- _EXERCISE BRIEF_: The entries that follow should be repeated exactly, with no pictures kept.

Dataset entries
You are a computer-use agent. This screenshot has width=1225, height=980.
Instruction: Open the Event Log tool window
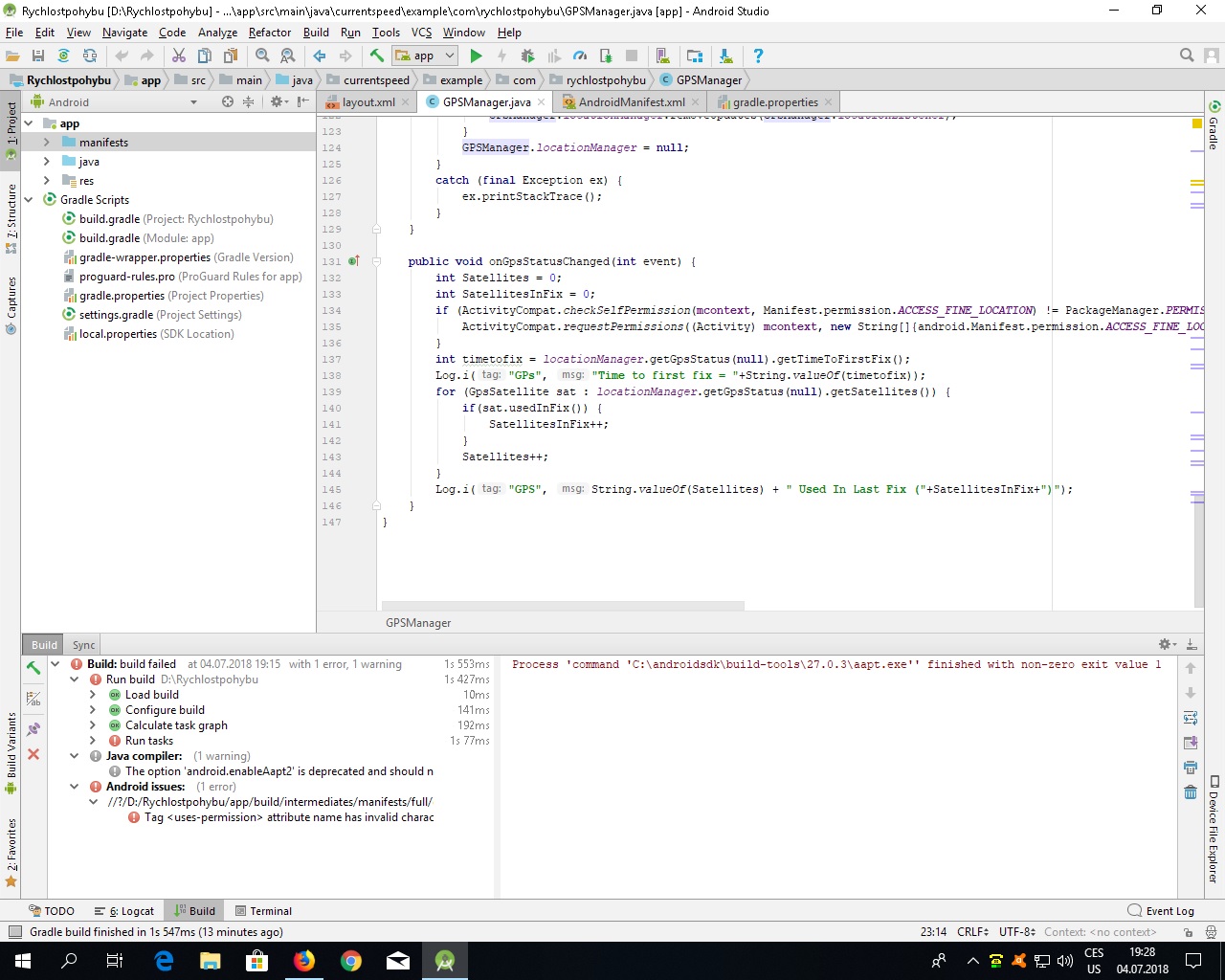1161,911
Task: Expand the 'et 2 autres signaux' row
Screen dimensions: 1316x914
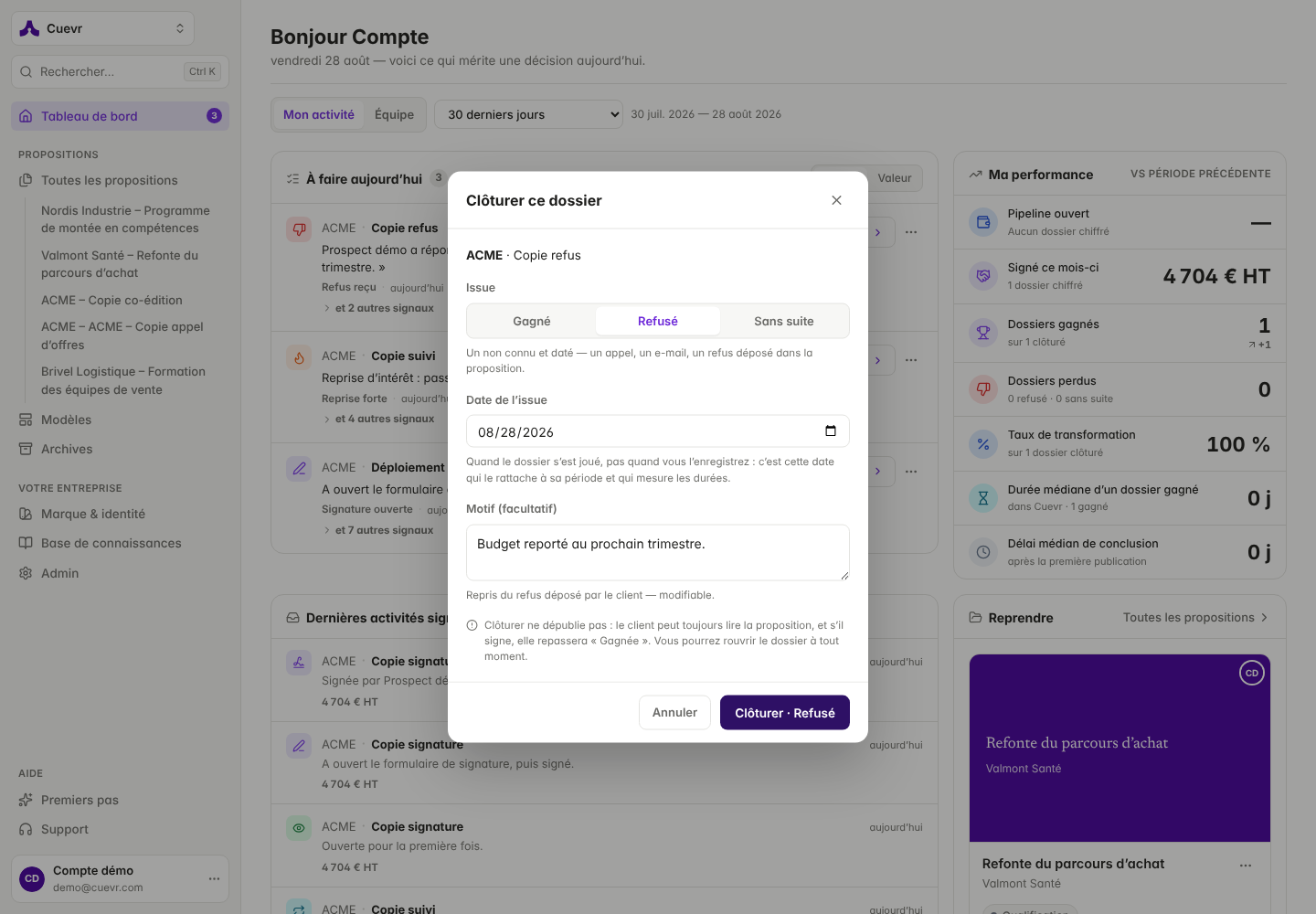Action: point(378,308)
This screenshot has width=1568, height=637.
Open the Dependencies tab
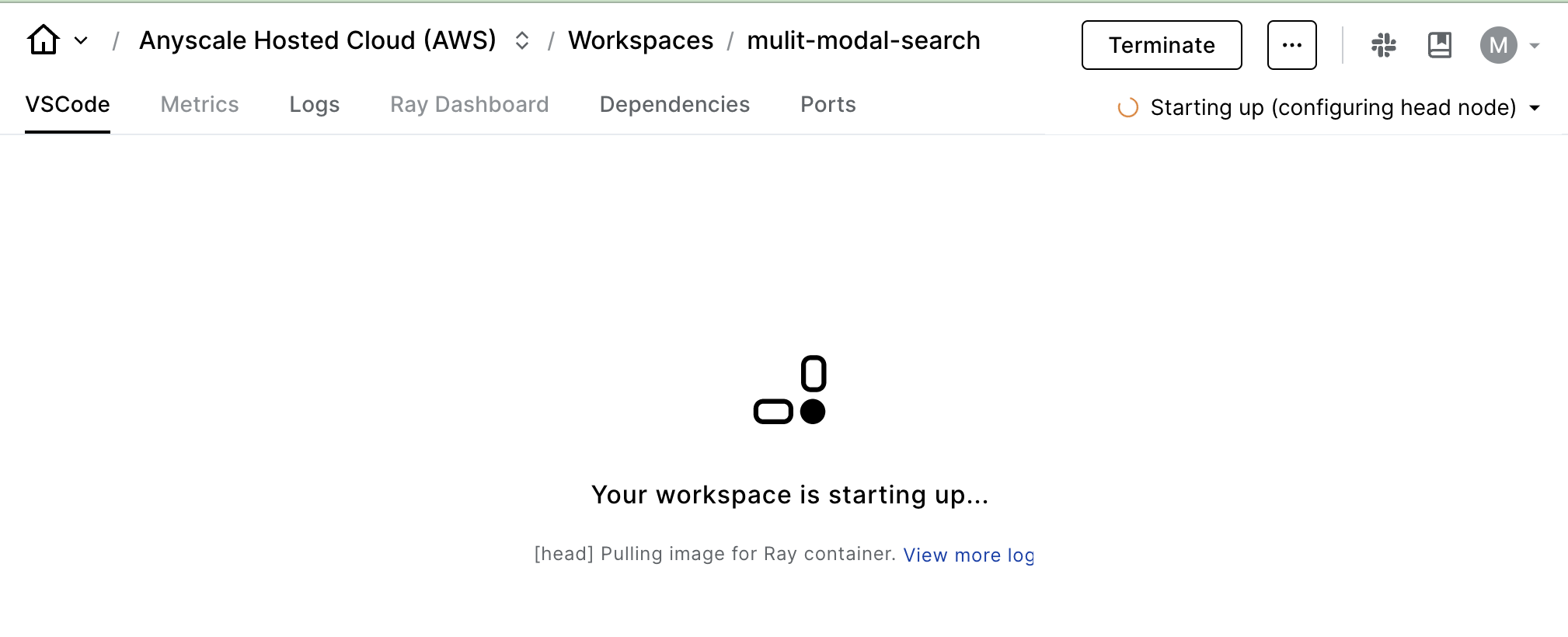[674, 105]
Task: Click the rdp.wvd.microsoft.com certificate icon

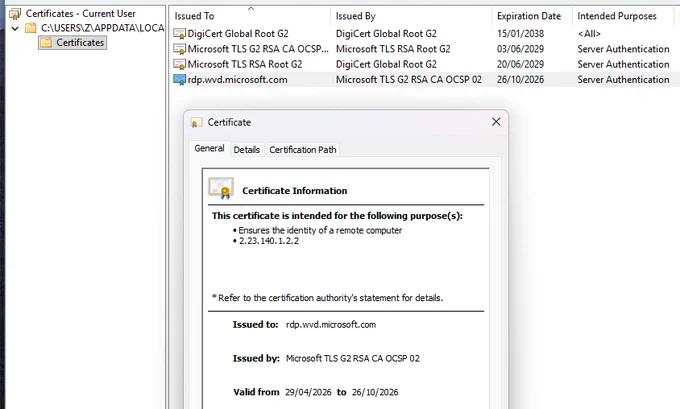Action: [x=179, y=80]
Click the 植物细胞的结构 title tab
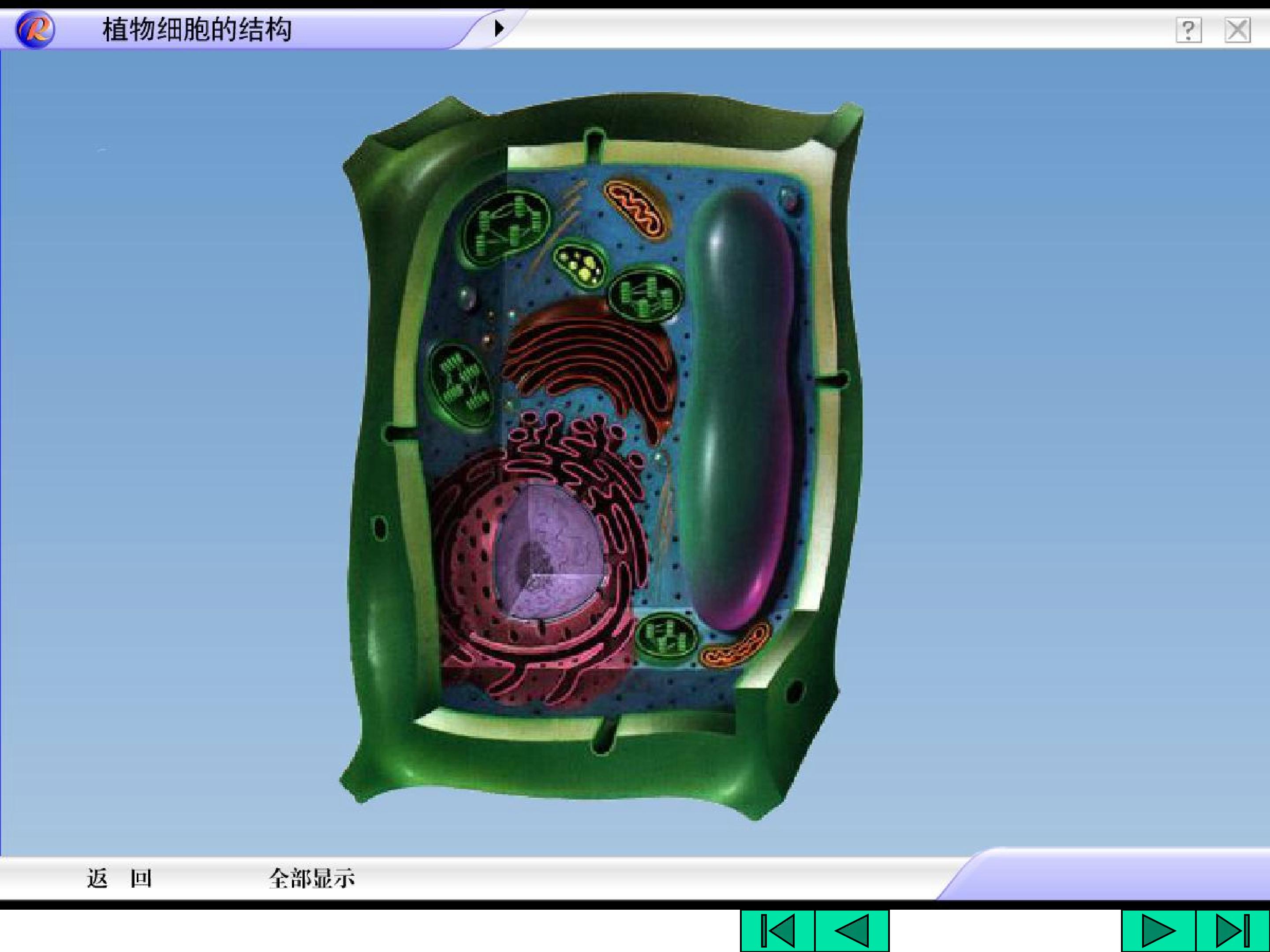Screen dimensions: 1270x952 pyautogui.click(x=197, y=29)
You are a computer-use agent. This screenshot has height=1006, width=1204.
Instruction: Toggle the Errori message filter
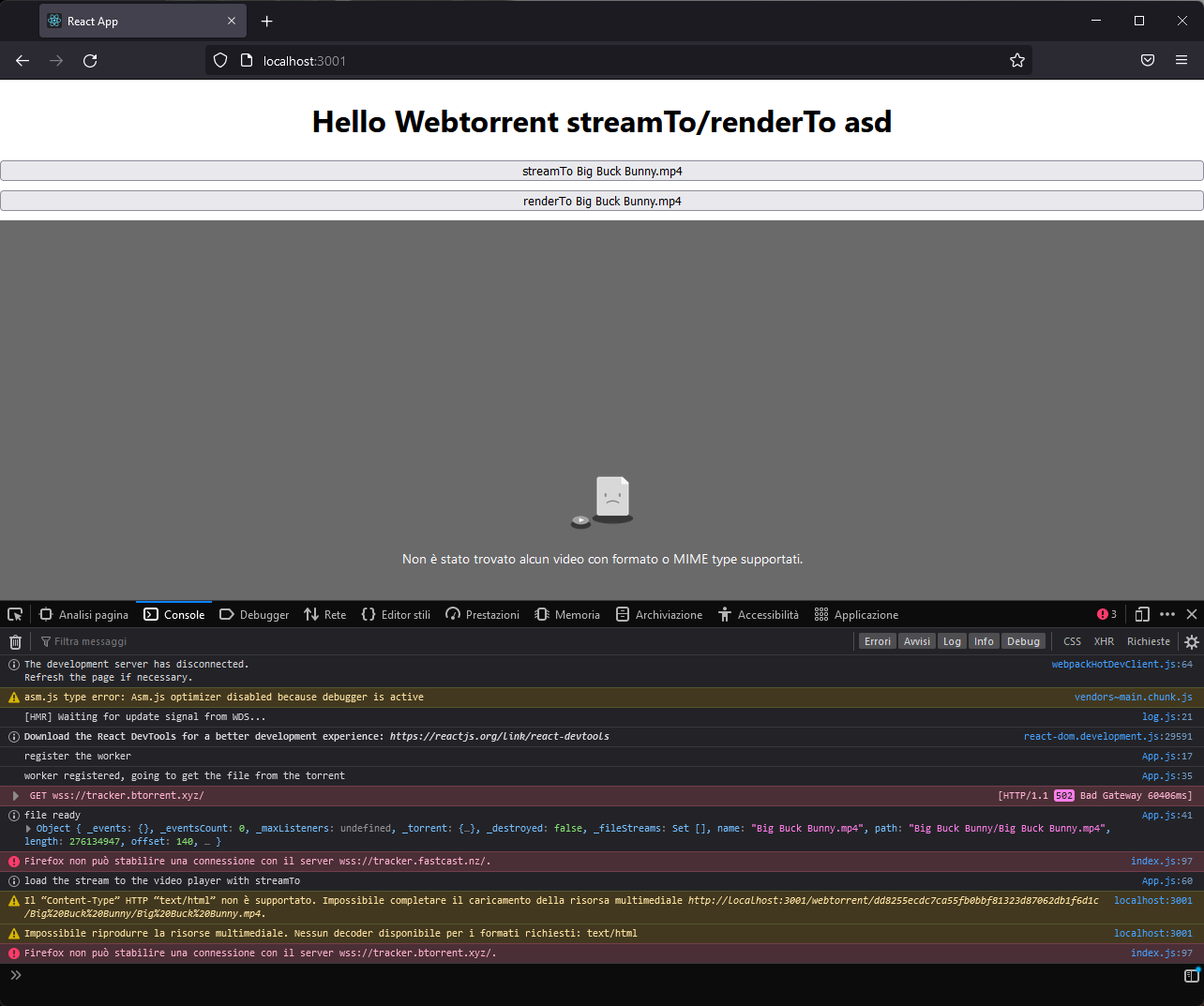(x=877, y=641)
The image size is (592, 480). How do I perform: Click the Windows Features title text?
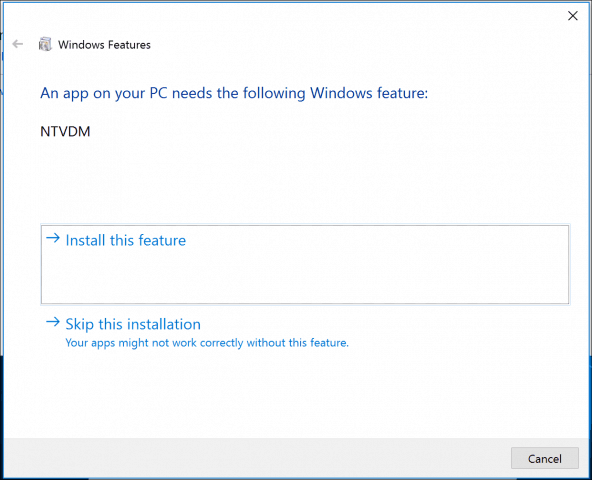pyautogui.click(x=104, y=45)
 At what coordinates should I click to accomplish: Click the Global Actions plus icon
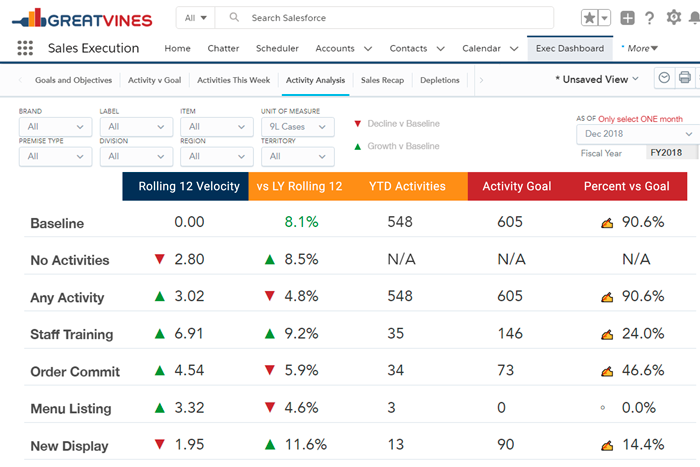pos(627,18)
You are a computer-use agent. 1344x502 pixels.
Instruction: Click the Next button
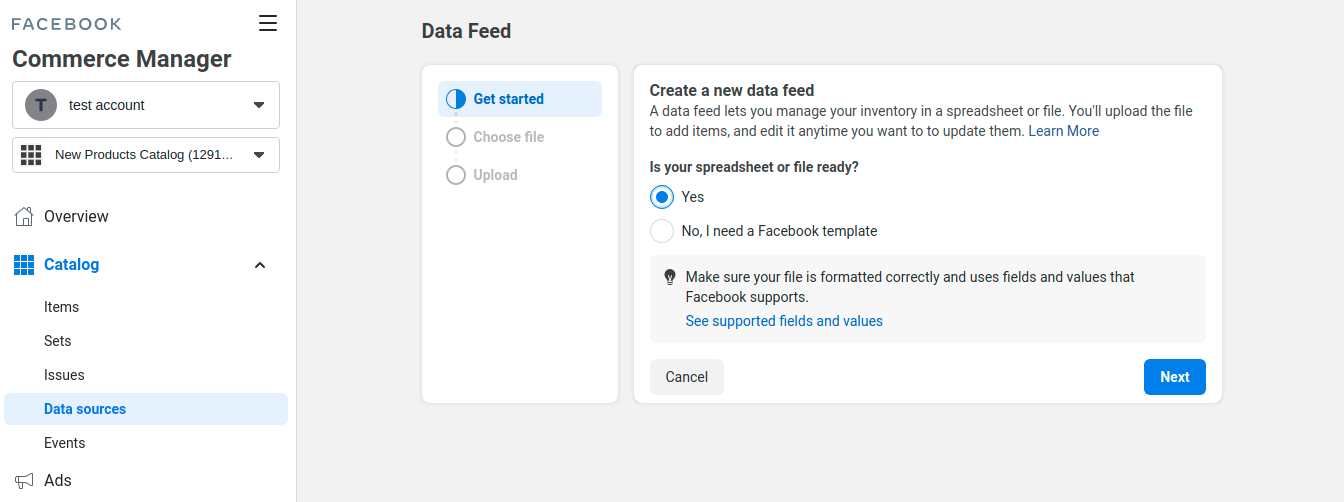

- _SOLUTION_:
You are a computer-use agent. This screenshot has width=1225, height=980.
Instruction: Open the Event Log tool window
1161,911
Task: Expand the 'et 2 autres signaux' row
Screen dimensions: 1316x914
Action: point(378,308)
This screenshot has width=1568, height=637.
Open the Dependencies tab
[674, 105]
Task: Click the rdp.wvd.microsoft.com certificate icon

Action: [x=179, y=80]
Click the 植物细胞的结构 title tab
Screen dimensions: 1270x952 pyautogui.click(x=197, y=29)
You are a computer-use agent. This screenshot has height=1006, width=1204.
Instruction: Toggle the Errori message filter
(x=877, y=641)
The image size is (592, 480). How do I perform: Click the Windows Features title text?
pyautogui.click(x=104, y=45)
 At what coordinates should I click to accomplish: Click the Global Actions plus icon
pos(627,18)
You are a computer-use agent. 1344x502 pixels.
Instruction: Click the Next button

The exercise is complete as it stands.